Incorrect implementation of REINFORCE algorithm

[ehtsham]

last_state = tf_runtime.execute(num_steps=horizon - 1) last_metric_value = last_state['metrics state'].get(metric_to_optimize) log_prob = last_state['slate docs_log_prob_accum'].get('doc_ranks') objective = -tf.tensordot(tf.stop_gradient(last_metric_value), log_prob, 1)

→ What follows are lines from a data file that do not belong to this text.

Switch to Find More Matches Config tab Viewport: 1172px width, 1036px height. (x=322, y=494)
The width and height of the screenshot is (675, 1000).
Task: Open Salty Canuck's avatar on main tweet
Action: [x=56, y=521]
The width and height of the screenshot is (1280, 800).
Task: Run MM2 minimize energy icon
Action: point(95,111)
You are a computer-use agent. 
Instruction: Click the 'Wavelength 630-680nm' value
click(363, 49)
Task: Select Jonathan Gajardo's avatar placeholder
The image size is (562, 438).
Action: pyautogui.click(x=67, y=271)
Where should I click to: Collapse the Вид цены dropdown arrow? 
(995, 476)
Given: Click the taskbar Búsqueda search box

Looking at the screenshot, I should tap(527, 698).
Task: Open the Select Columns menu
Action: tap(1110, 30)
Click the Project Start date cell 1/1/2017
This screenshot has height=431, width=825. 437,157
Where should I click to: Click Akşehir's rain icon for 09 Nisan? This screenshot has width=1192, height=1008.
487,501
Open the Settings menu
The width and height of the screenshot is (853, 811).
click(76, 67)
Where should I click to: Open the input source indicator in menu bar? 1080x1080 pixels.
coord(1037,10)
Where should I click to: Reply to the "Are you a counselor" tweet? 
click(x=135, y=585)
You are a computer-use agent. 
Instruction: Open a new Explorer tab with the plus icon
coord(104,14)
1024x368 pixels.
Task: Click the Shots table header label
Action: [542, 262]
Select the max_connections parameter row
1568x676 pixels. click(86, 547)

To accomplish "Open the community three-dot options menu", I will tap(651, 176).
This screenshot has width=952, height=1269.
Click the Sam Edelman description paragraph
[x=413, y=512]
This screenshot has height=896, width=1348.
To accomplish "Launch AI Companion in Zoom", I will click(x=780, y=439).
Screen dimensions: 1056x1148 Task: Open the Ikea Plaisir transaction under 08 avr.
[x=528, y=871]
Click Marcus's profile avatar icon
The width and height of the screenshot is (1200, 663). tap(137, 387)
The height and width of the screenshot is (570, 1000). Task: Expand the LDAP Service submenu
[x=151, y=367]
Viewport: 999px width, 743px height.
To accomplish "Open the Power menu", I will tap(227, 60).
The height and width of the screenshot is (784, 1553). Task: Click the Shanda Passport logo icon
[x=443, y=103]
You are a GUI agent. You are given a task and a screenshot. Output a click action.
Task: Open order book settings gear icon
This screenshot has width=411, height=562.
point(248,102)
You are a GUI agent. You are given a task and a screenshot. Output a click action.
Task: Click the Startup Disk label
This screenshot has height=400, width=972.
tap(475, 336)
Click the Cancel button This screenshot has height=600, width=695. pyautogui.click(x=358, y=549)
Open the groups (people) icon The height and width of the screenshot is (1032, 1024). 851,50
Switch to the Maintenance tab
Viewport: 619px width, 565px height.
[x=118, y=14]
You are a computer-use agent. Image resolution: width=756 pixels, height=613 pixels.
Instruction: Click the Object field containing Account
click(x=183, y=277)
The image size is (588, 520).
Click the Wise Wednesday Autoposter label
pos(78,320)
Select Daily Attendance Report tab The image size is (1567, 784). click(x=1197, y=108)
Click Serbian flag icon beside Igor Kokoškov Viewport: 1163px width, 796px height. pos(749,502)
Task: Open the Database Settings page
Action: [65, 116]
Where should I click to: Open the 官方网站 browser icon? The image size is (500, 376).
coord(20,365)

In this above code snippet (interest_evolution_simulation.py, line 45-48), the cumulative_log_prob (across the entire episode) is being weighted by the total cumulative reward from the start to the end of the episode. This seems incorrect as the log_prob at step 't' should be weighted by cumulative reward from step 't' onwards (not from the start).

[mmladenov-google]

Hi Ehtsham,

I believe you might be misreading this, please correct me if I misunderstood you:

here, we implement the most naive form of REINFORCE, which weights the total log-prob of the trajectory by the total reward, i.e. $\left(\sum_t R(a_t)\right)\cdot\left(\sumt \log p\theta(a_t)\right)$. log_prob is thus a tensor of batch_size x 1 containing the sum of all action log probs in an individual trajectory and last_metric_value accordingly contains the sum of all rewards (again batch_size x 1). I believe you're interpreting log_prob to be a tensor of batch_size x T containing cumulative sums of log probs, which would have been the case had we called tf_runtime.trajectory instead of tf_runtime.execute and then the reward tensor would have been adjusted as you suggest. Is my reading correct?

Best, Martin

[ehtsham]

Hi Martin, you correctly understand my point and thanks for elaborating the implementation, it is exactly what I also interpreted. I understood that the log_prob tensor was only batch_size x 1 which gets weighted by the total reward of the trajectory. This naive implementation implies that the the log_probability term of an action taken at time 't' has a weight that includes rewards generated prior to time 't'. The returns are supposed to be computed from time 't' "onwards". Yes the code should have used tf_runtime.trajectory function instead although there might be more changes needed so that the cumulative reward for each action at time 't' is generated from that time onwards (currently that is not happening).

[mmladenov-google]

I think that for the case of finite horizons, both approaches end up estimating the same quantity. You're describing the nested version which is derived from differentiating the Bellman equation, but we use the non-recursive version derived directly from the flat form of the reward expectation, see e.g. the last equation of slide 8 here. We chose the latter for simplicity here.

[ehtsham]

thanks Martin, not sure if the two would be equivalent. For example, its not clear how one would study the impact of discounting in this implementation. I ll try to contribute the other implementation in the project :)

[mmladenov-google]

Oh, one more thing I realized when thinking this through. I suspect that the recursive gradient estimator might not be correct in the case where the agent suffers from an aliased state representation (e.g. in a POMDP with incomplete belief state representation as is the case in this example), since the Bellman equation holds only in a local sense. E.g. Theorem 1 in this paper. In this regime, the state transition probabilities become policy-dependent and will introduce to additional terms in the derivative. This could lead to interesting bias-variance trade-offs. I'd be curious to see what happens if you have the time to experiment with it.